### Gegebene Datensätze
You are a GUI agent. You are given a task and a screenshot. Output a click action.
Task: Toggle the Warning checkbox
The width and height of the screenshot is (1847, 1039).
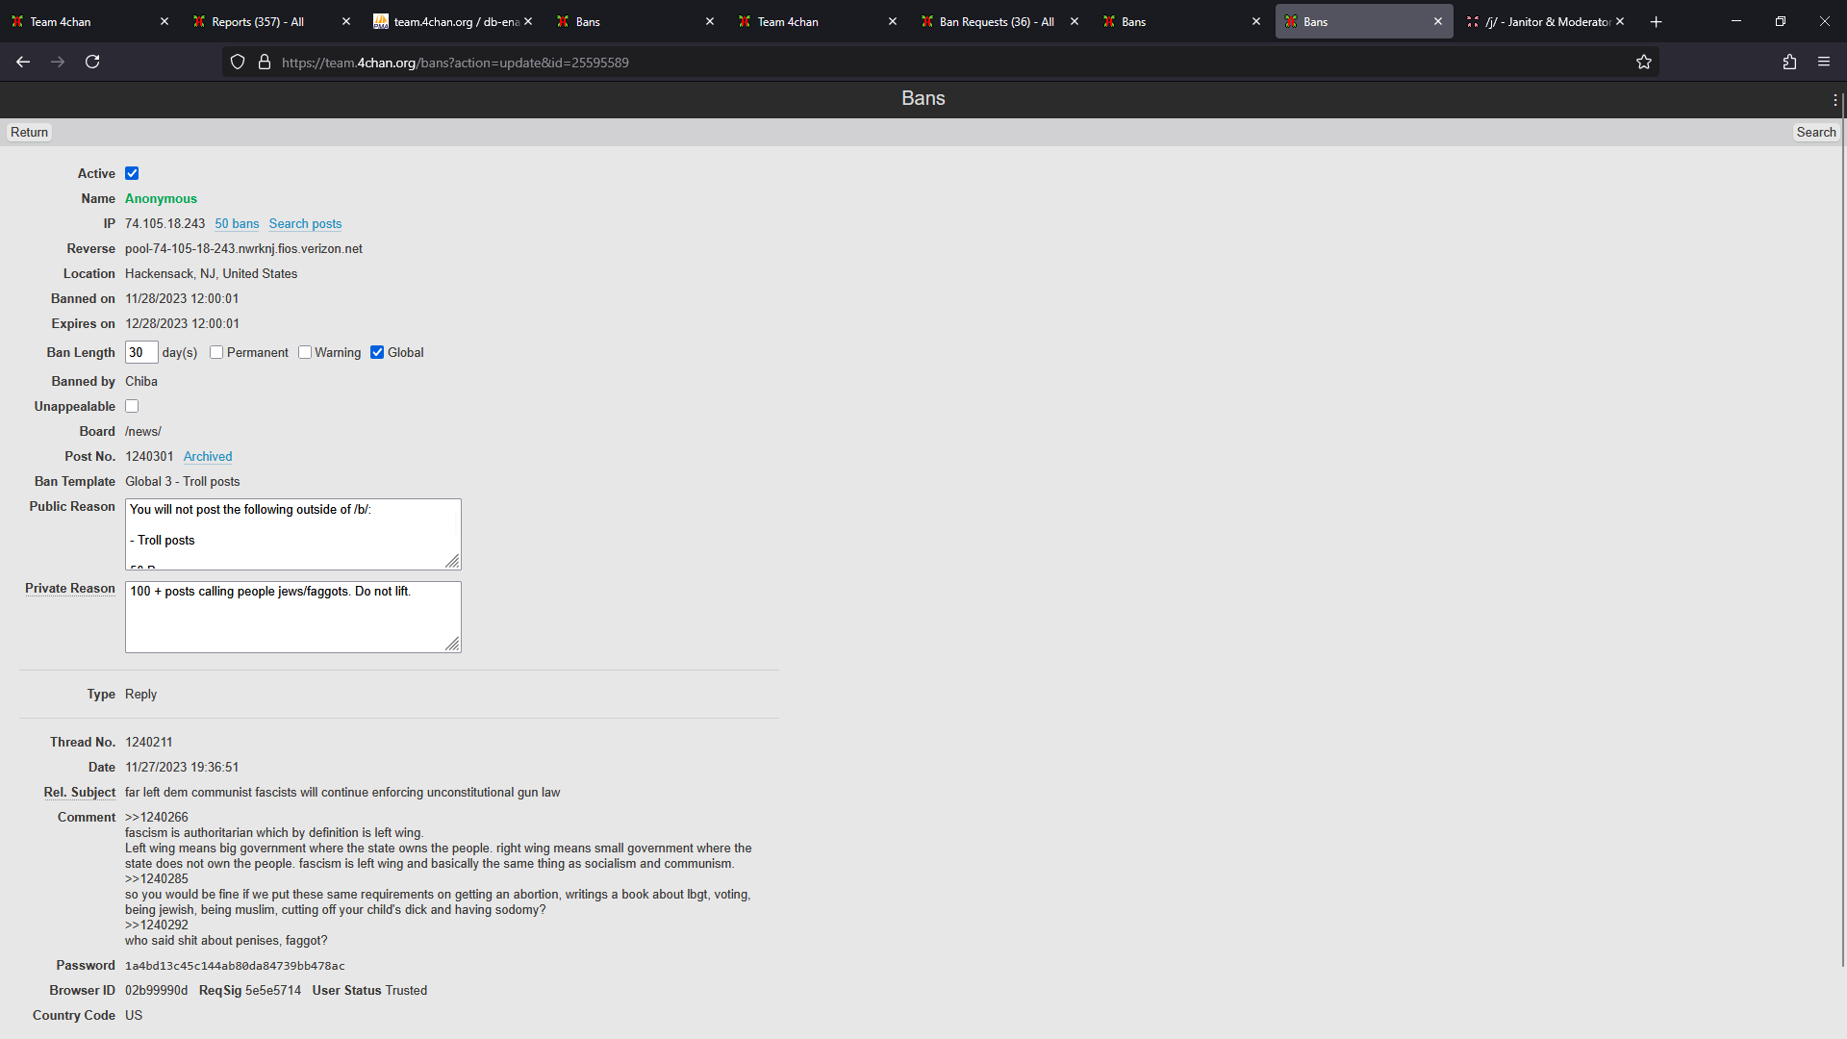coord(305,353)
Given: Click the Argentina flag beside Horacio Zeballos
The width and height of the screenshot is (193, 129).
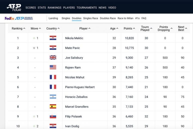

### Anweisung
Aktualisiere die Datensätze ab der Zeile mit „Given: Click the“ bis einschließlich zum Ende der Datensätze, indem du „Argentina“ durch „Chile“ ersetzt und alles andere unverändert lässt. Gib nur diese Zeilen zurück, ohne die Bilder.

### Schriftliche Antwort
Given: Click the Chile flag beside Horacio Zeballos
The width and height of the screenshot is (193, 129).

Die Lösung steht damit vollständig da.